I have a set of data and I want to estimate how good this data fit a standard normal distribution. To do so, I start with my code:
[f_p,m_p] = hist(data,128);
f_p = f_p/trapz(m_p,f_p);
x_th = min(data):.001:max(data);
y_th = normpdf(x_th,0,1);
figure(1)
bar(m_p,f_p)
hold on
plot(x_th,y_th,'r','LineWidth',2.5)
grid on
hold off
Fig. 1 will look like the one below:
Easy to see that the fit is quite poor, altough the bell-shape can be spotted. The main problem resides therefore in the variance of my data.
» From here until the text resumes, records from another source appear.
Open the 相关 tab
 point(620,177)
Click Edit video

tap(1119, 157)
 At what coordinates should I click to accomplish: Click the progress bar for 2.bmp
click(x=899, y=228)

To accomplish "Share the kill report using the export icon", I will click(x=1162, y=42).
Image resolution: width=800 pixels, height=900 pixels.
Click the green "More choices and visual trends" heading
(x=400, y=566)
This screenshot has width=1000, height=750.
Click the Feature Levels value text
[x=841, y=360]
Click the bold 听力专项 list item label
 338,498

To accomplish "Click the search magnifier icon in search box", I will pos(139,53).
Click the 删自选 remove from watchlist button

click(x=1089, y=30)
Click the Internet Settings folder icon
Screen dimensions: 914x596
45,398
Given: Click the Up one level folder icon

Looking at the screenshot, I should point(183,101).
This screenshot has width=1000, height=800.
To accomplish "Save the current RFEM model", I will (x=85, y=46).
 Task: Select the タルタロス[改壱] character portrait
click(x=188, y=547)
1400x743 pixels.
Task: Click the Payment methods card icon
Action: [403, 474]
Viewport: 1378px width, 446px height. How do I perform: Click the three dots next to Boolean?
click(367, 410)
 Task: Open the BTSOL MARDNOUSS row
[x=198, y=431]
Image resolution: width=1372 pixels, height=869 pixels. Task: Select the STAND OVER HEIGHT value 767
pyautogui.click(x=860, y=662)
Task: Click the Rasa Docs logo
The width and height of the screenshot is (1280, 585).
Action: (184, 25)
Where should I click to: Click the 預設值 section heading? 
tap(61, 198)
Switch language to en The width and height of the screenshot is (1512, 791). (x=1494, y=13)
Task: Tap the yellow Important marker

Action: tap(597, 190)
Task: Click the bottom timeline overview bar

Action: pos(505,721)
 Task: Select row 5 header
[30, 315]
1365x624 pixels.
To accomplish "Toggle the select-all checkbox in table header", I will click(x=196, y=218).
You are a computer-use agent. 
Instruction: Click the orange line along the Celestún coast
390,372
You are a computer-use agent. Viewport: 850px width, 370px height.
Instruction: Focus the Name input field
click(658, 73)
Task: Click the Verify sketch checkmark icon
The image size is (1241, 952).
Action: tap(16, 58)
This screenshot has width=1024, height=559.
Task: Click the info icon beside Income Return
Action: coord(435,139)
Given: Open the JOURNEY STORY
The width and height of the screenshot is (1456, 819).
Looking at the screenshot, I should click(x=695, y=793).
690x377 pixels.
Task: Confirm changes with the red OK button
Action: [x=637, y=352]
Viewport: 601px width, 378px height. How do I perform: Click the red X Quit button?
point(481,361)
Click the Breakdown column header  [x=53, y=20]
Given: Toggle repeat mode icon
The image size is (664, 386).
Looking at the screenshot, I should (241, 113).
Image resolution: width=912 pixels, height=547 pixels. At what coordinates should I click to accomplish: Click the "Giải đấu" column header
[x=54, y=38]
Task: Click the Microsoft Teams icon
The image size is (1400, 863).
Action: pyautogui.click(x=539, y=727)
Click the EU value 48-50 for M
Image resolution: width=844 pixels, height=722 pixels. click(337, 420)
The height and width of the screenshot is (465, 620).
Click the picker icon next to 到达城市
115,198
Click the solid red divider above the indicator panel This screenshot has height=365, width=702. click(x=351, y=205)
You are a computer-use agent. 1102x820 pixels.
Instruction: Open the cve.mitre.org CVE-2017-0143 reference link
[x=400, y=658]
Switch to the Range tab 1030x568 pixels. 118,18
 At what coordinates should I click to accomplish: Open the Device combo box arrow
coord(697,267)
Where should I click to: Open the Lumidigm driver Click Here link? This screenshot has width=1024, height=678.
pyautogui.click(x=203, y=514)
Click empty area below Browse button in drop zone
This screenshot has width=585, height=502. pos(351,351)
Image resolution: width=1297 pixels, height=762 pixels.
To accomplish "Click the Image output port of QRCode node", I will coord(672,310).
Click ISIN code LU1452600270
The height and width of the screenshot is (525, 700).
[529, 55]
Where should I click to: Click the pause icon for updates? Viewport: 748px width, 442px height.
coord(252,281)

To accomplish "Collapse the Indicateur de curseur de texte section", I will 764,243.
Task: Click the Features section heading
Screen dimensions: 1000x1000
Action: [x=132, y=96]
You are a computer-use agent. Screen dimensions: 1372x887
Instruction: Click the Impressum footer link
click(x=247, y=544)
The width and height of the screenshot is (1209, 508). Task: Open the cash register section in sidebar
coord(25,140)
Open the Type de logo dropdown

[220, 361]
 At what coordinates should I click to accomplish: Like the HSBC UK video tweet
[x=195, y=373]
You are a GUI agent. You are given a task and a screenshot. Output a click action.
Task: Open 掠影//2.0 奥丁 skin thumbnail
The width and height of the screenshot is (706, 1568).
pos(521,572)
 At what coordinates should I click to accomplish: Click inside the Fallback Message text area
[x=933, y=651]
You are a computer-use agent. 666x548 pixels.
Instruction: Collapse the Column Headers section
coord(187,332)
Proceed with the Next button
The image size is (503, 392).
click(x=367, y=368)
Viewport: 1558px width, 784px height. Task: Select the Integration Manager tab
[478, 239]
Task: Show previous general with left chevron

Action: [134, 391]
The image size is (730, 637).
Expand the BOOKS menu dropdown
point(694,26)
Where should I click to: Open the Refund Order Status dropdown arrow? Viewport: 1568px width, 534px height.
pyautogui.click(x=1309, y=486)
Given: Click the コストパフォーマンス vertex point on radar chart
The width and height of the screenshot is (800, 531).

To find out the proper number of occurrances my data-bins should own, I do this:
f_p_th = interp1(x_th,y_th,m_p,'spline','extrap');
figure(2)
bar(m_p,f_p_th)
hold on
plot(x_th,y_th,'r','LineWidth',2.5)
grid on
hold off
which will result in the following fig. :
Hence, the question is: how can I scale my data-block to match the Gaussian distribution as in Fig.2 ?
CAUTION
I wanna stress the focus on one point: I don't wanna find the best distribution fitting the data; the problem is reversed: starting from my data, I'd like to manipulate it in such a way that,in the end, its distribution reasonably fits the Gaussian one.
Unfortunately, at the moment, I don't have a real idea on how to perform this data "filter", "transform" or "manipulation".
Any support would be welcome.
Maybe what you are interested in is rank-based inverse normal transformation. Basically you rank the data first and then convert it to a normal distribution:
rank = tiedrank( data );
p = rank / ( length(rank) + 1 ); %# +1 to avoid Inf for the max point
newdata = norminv( p, 0, 1 );